The problem with that, of course, is that the nature of my interests and their specificity can change over time and these categories can then fail to be fully representative of their content. I think the best example of this phenomenon is in the Politics (n.): a strife of interests masquerading category, which has come to include everything from actual voting in American political campaigns to any major story covered by the news to individual myopia to the plight of others to any matter of international concern. This broad brush isn’t all that surprising given that I probably think every one of my posts is political in some way (small-p political) and I have been known to say that all art is political. What exactly politics means is contextual and thus that category is my third most-used, behind Duck and Cover (740 posts, almost all of which are just blog-displays of the comic) and A Day in the Life (621 posts, as my default for just about any written post). But it also means that the category starts to lose its meaning when it discusses such a wide range of topics.
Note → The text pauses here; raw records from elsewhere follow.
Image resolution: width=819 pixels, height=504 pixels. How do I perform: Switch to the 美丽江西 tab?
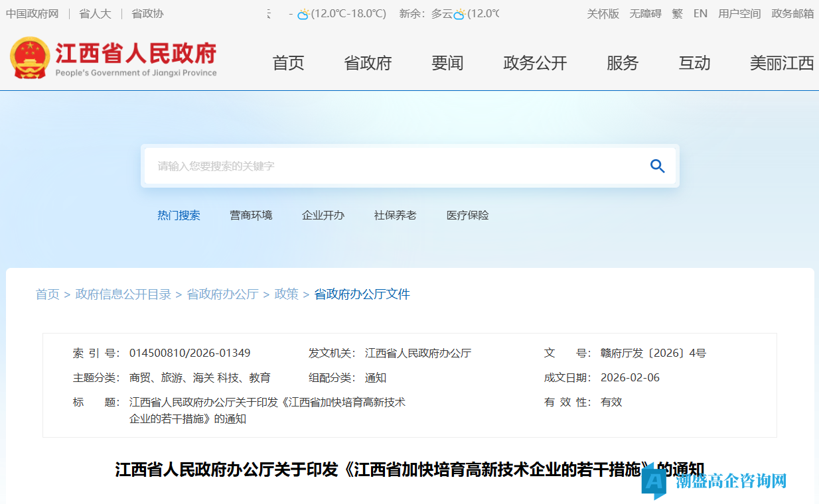(x=782, y=63)
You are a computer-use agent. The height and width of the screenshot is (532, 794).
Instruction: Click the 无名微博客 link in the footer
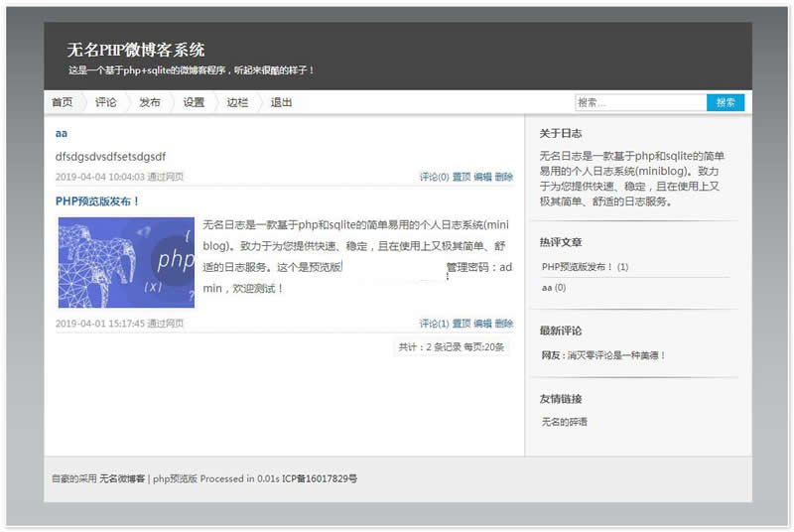click(x=122, y=478)
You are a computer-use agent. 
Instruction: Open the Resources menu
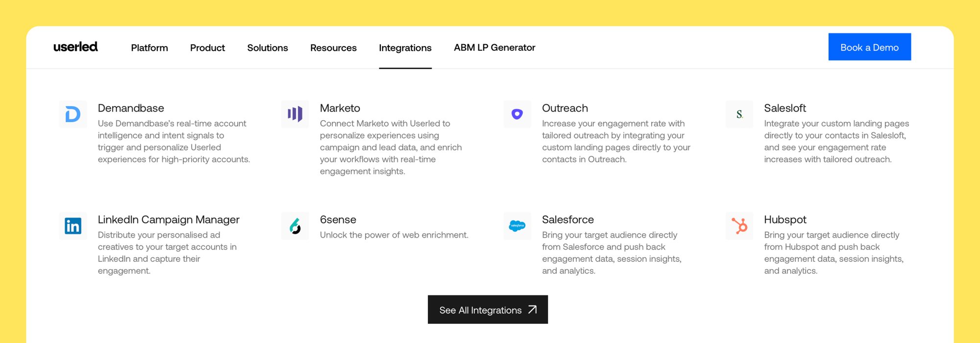(333, 48)
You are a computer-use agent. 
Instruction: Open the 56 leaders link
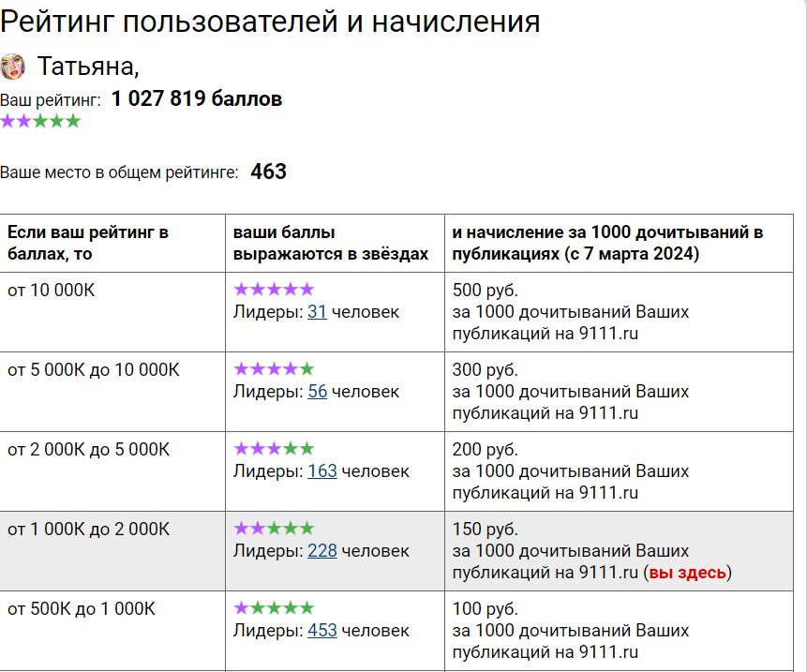[318, 392]
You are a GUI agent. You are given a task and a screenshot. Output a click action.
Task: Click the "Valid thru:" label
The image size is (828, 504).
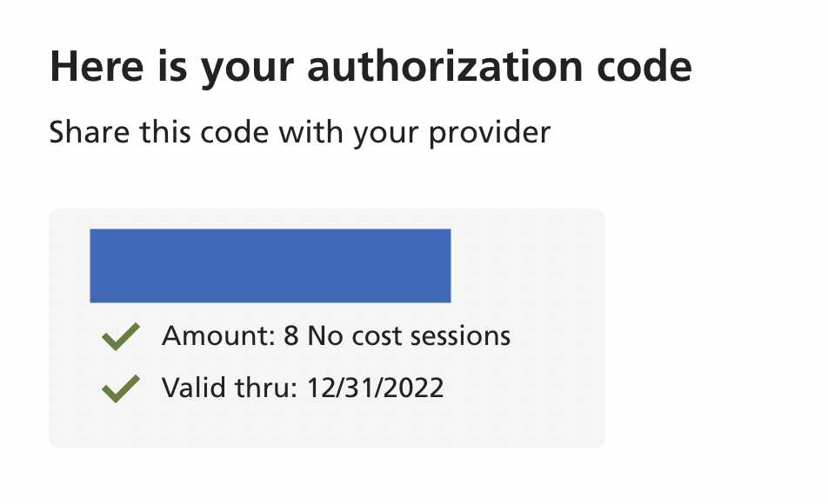click(x=230, y=387)
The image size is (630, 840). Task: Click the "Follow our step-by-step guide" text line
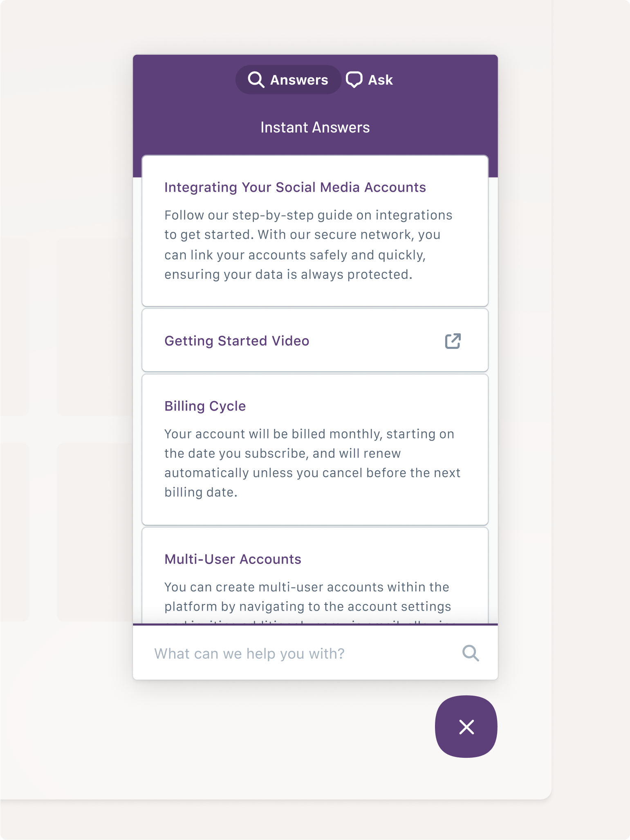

The solution to this would seem to be to subdivide the categories, to try to divide international relations from American politics from commentaries on more tangentially political issues. I guess this is why categories and tags exist as separate entities, though I’ve only used them interchangeably herein. The problem is that any effort to recategorize past posts interferes with one of the cardinal rules of this whole project for me: namely, to not revise or edit past posts. Now, it’s certainly debatable to what extent adding or dropping or specifying categories/tags is really changing the context of a post, and it’s a question I struggle with. Categories like Strangers on a Train or It’s the Stupid Economy were created after a few posts in those directions made it clear that such a unique category was necessary, or at least a good idea. But then the question immediately arises of whether to back-categorize other posts that fall into the genre but predate the actual creation of that category. Does this somehow interfere with the nature of this blog as a time capsule of the person I was in the past, of my perspective, or the authenticity of those observations? Or does it just make it easier for people to find posts they might like?
I think, as is so often the case, the purposes of this blog for myself and for others wind up at a bit of cross-purposes. If this blog were primarily/only for readers, it would likely be trivial to just go back and try to recategorize. Granted that scouring 1,384 posts (though half are just D&Cs, so maybe we can exclude those) for possible re-examination of content through the lens of later-created categories is a big project. But it might be fun to go through everything and re-examine, as I periodically attempt to do anyway. This, after all, gives me the opportunity to use this blog as one of the tools that I prefer it to be, as an educator about where I’ve been, where I’m going, and hopefully how I can screw things up less in the future. But once I’ve altered those categories, I’m saying something just a little bit different from what I said at the time. And then it seems an easy addition to fix typos. And then it’s all too easy to start trying to justify taking out that particularly immature statement, or that awkward phrase, and soon we’ve lost the document’s integrity altogether.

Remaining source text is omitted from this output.